▸ **DATA TO EXAMINE**
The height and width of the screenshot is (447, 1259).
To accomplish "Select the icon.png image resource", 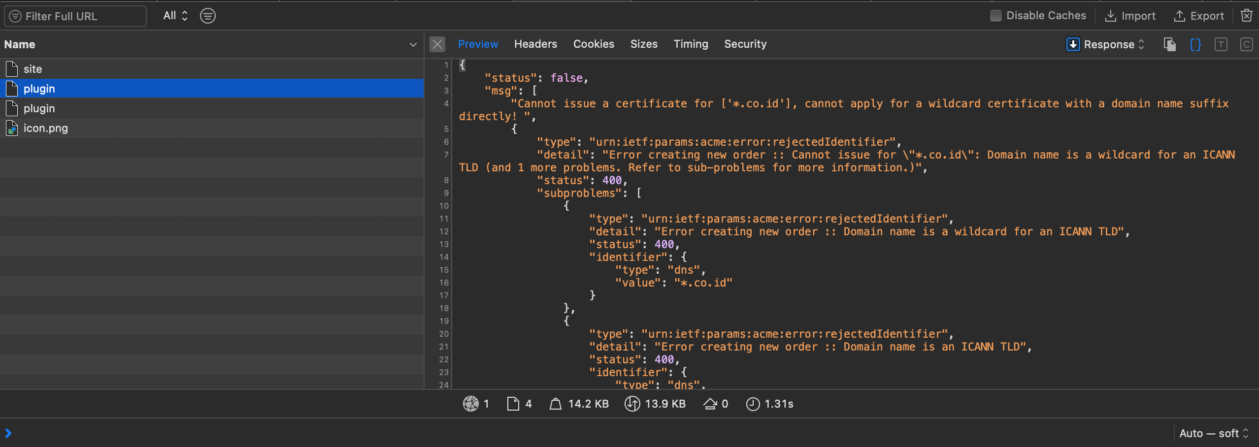I will click(x=45, y=128).
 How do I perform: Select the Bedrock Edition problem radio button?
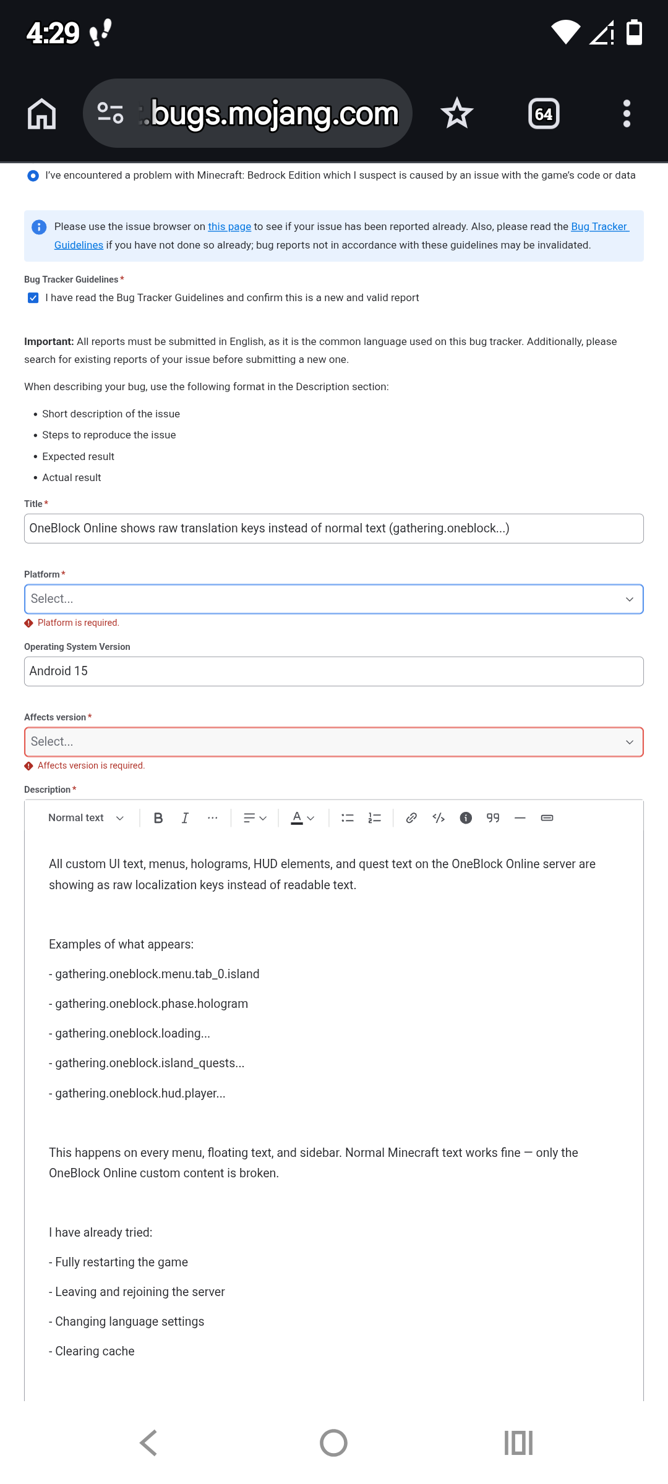pos(33,176)
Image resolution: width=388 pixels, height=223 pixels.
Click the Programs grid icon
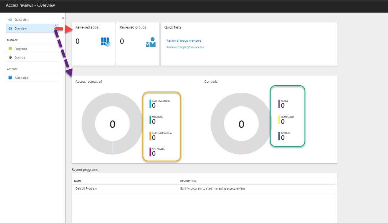(10, 49)
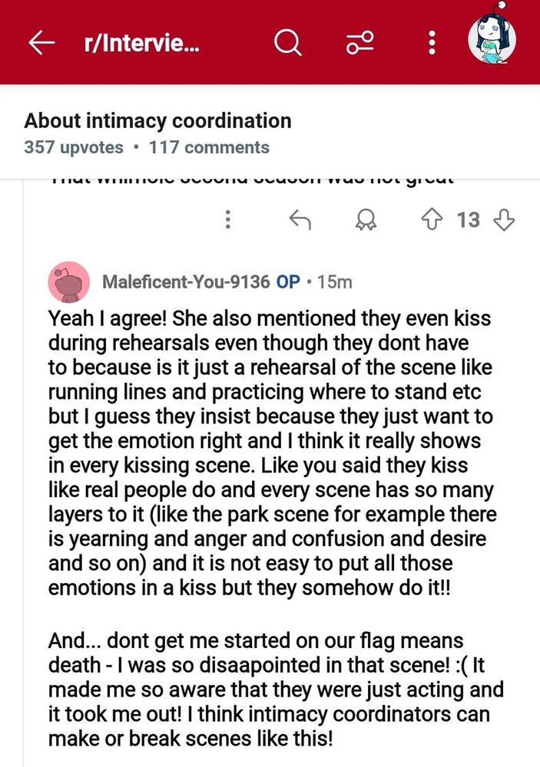Give award using the ribbon icon
The height and width of the screenshot is (767, 540).
click(x=366, y=220)
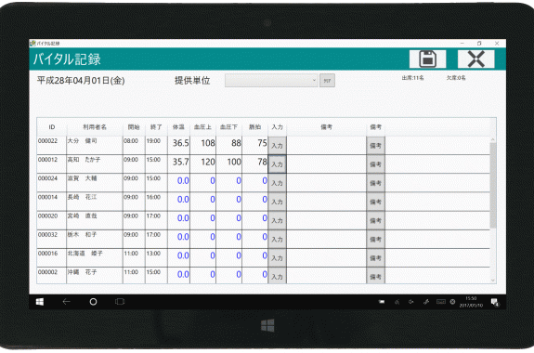Click the small button beside 提供単位 dropdown

click(327, 81)
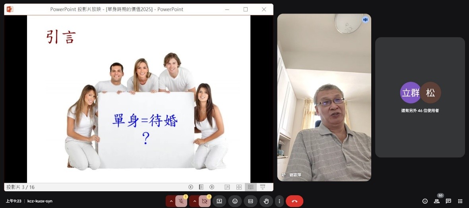Expand audio settings arrow beside microphone

pyautogui.click(x=171, y=201)
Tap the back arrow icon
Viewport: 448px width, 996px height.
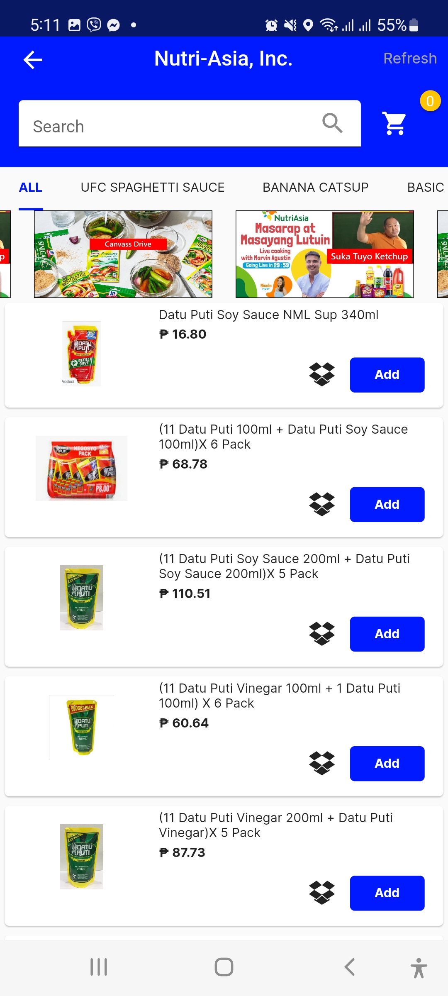point(33,60)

▸ **WHAT THIS TASK INVOLVES**
Please copy exactly, and only, the lines from the one that contains "Click the Programs grid icon" through the last line of the data above, omitting all pictures.

▸ **ANSWER BELOW**
Click the Programs grid icon
(10, 49)
Give award using the ribbon icon
The height and width of the screenshot is (767, 540).
click(x=366, y=220)
Click the small button beside 提供単位 dropdown

click(327, 81)
Expand audio settings arrow beside microphone

pyautogui.click(x=171, y=201)
Tap the back arrow icon
Viewport: 448px width, 996px height.
point(33,60)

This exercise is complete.